Fatto il possibile per la sua salute, dall’11 aprile 1834, Nunzio vive nell’appartamento del colonnello Wochinger, al Maschio Angioino. Il suo secondo “padre” si specchia nelle sue virtù e ha cura grandissima di lui, contraccambiato da profonda riconoscenza. Pensa di consacrarsi a Dio, e in attesa si fa approvare dal confessore una regola di vita per le sue giornate, regola simile a quella di un consacrato, che osserva con scrupolo: la meditazione e la Messa al mattino, ore di studio durante il giorno, seguito da buoni maestri, il Rosario alla Madonna verso sera. Possiamo pensare con fondamento che Nunzio abbia offerto a Gesù il voto di castità privato, per sempre. Nunzio diffonde pace e gioia attorno a sé, e profumo fragrante di santità.
Il venerabile Gaetano Errico, fondatore della Congregazione dei Sacri Cuori, gli promette che lo accoglierà nella sua famiglia religiosa appena fosse avviata: «Questo è un giovane santo e a me interessa che il primo a entrare nella mia congregazione sia un santo, non importa se malato». Molto spesso un certo Filippo, dell’Ordine degli Alcantarini, viene a tenergli compagnia, finché il ragazzo riesce a reggersi, nella chiesa di Santa Barbara, interna al castello. Presto, però, all’iniziale miglioramento, segue l’aggravarsi delle sue condizioni fisiche: in fondo si tratta di cancro alle ossa e non c’è cura che serva. Nunzio diventa un’offerta viva – oblatio munda – con il Crocifisso, a Dio gradita.


La gioia: dal Crocifisso

Il colonnello gli sta molto vicino: dal primo giorno, lo ha chiamato “figlio mio” o “bambino mio”, ricambiato da lui, con il nome “papà mio”. Ora comprende che purtroppo si avvicina l’ora della separazione che solo la fede consola nella certezza dell’“arrivederci in Paradiso”.

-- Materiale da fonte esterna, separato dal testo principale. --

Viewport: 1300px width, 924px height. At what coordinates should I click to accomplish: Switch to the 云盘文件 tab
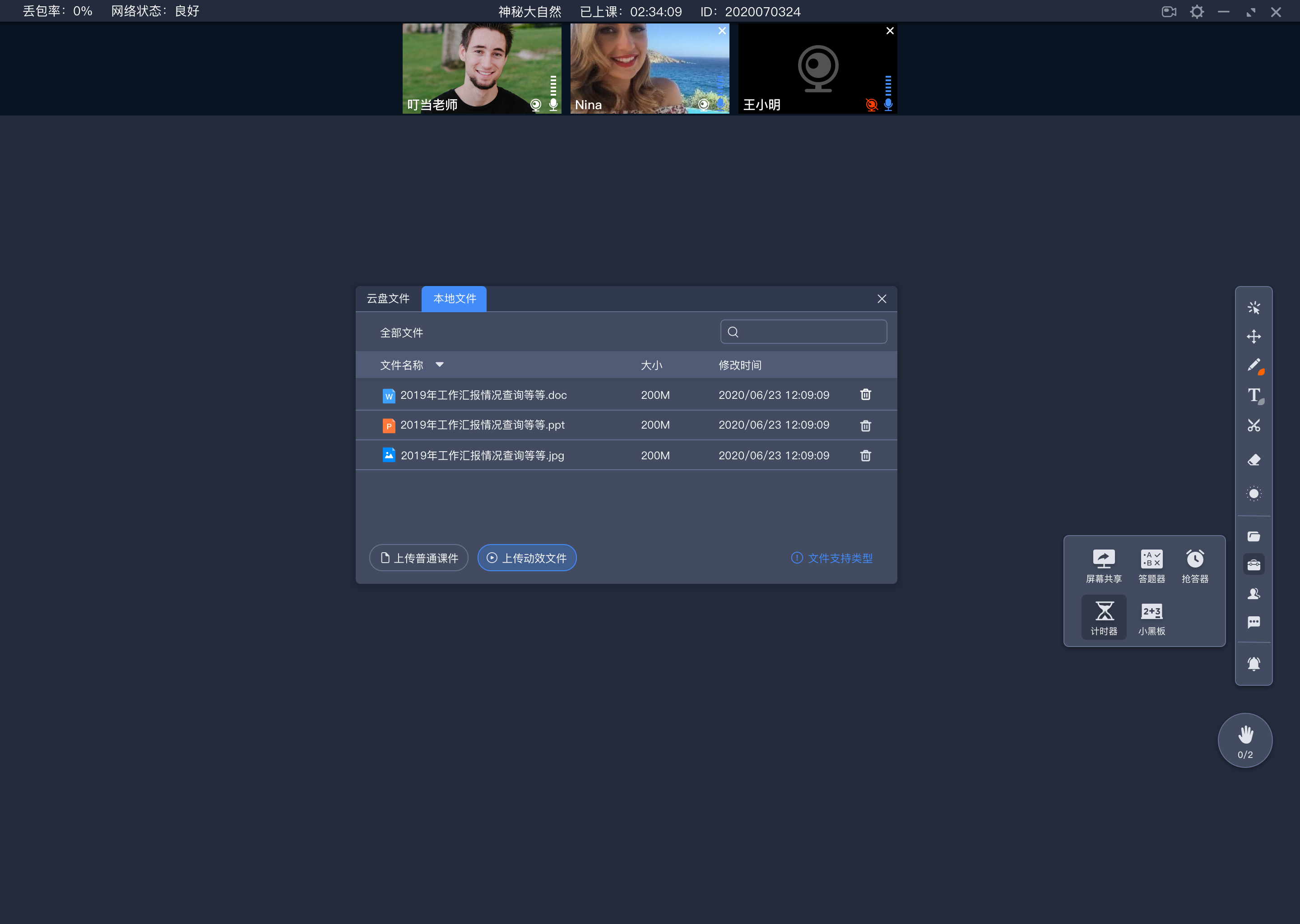[x=390, y=298]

Nel marzo 1836, la situazione di Nunzio precipita. La febbre è altissima, il cuore non regge più. Le sofferenze sono acutissime. Prega e offre, per la Chiesa, per i sacerdoti, per la conversione dei peccatori. Quelli che passano a trovarlo raccolgono le sue parole: «Gesù ha patito tanto per noi e per i suoi meriti ci aspetta la Vita eterna. Se soffriamo per poco, godremo in Paradiso». «Gesù ha sofferto molto per me. Perché io non posso soffrire per Lui?». «Vorrei morire per convertire anche un solo peccatore».

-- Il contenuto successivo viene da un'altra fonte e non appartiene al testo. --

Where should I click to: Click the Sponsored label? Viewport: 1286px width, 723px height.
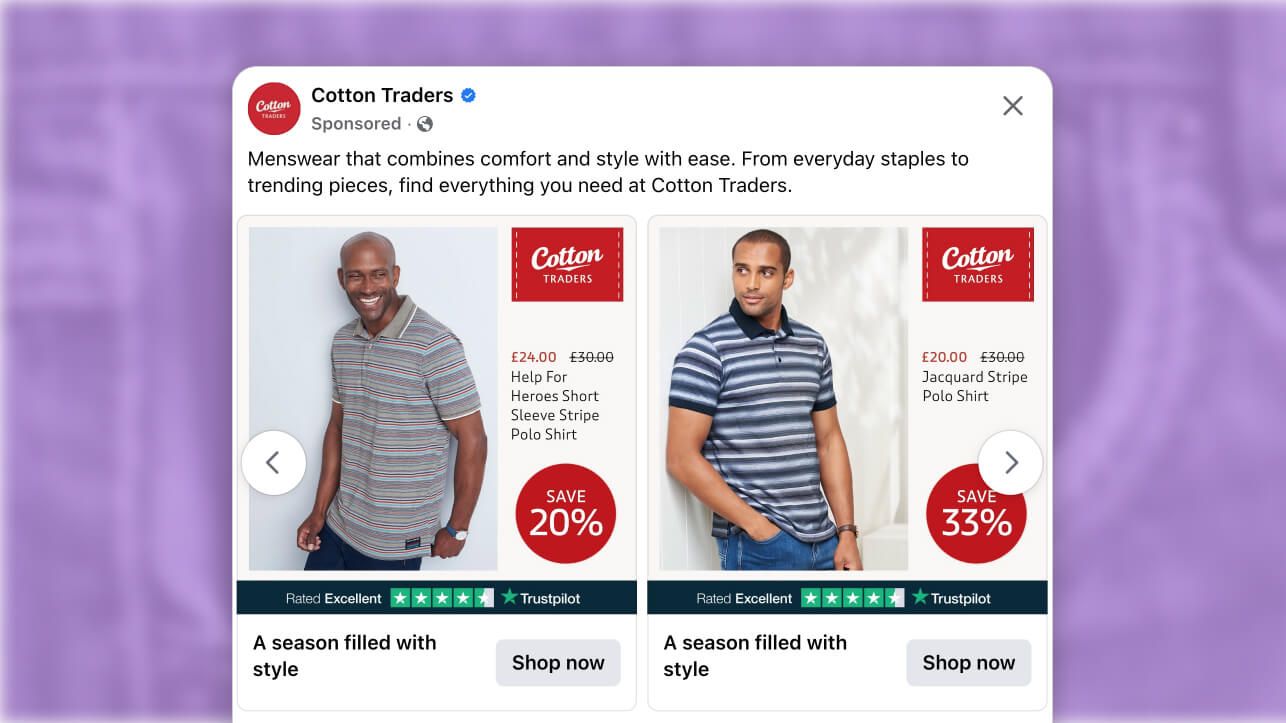[356, 124]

Il 5 maggio 1836, Nunzio si fa portare il crocifisso e chiama il confessore. Riceve i Sacramenti come un santo. Consola il suo “secondo papà”: «State allegro, dal Cielo vi assisterò sempre!». Verso sera, dice tutto contento: «La Madonna, la Madonna, vedete quanto è bella!». A 19 anni, va a veder Dio per sempre. Attorno si spande un profumo di rose. Il suo corpo, disfatto dalla malattia, diventa singolarmente bello e fresco e rimane esposto per 5 giorni. Il suo sepolcro diventa meta di pellegrinaggi.
Già papa Pio IX, il 9 luglio 1869, lo dichiara venerabile. Il 1° dicembre 1963, Paolo VI iscrive Nunzio tra i beati. Il 14 ottobre 2018, Nunzio Sulprizio sarà annoverato tra i santi della Chiesa.
Se Nunzio, vissuto solo nel dolore, ha saputo dare senso e bellezza alla sua giovinezza grazie a Gesù amato e vissuto, perché, con la sua grazia, la grazia del divino Redentore, il più grande amico dell’uomo, i giovani d’oggi pure insidiati dallo sregolamento di tutti i sensi, dalla droga, dalle false ideologie, dalla disperazione, non potranno fare della loro vita un capolavoro di amore e di santità? Occorre che educatori e sacerdoti – e ragazzi di oggi – credano e obbediscano al Cristo crocifisso e risorto che fa nuove tutte le cose.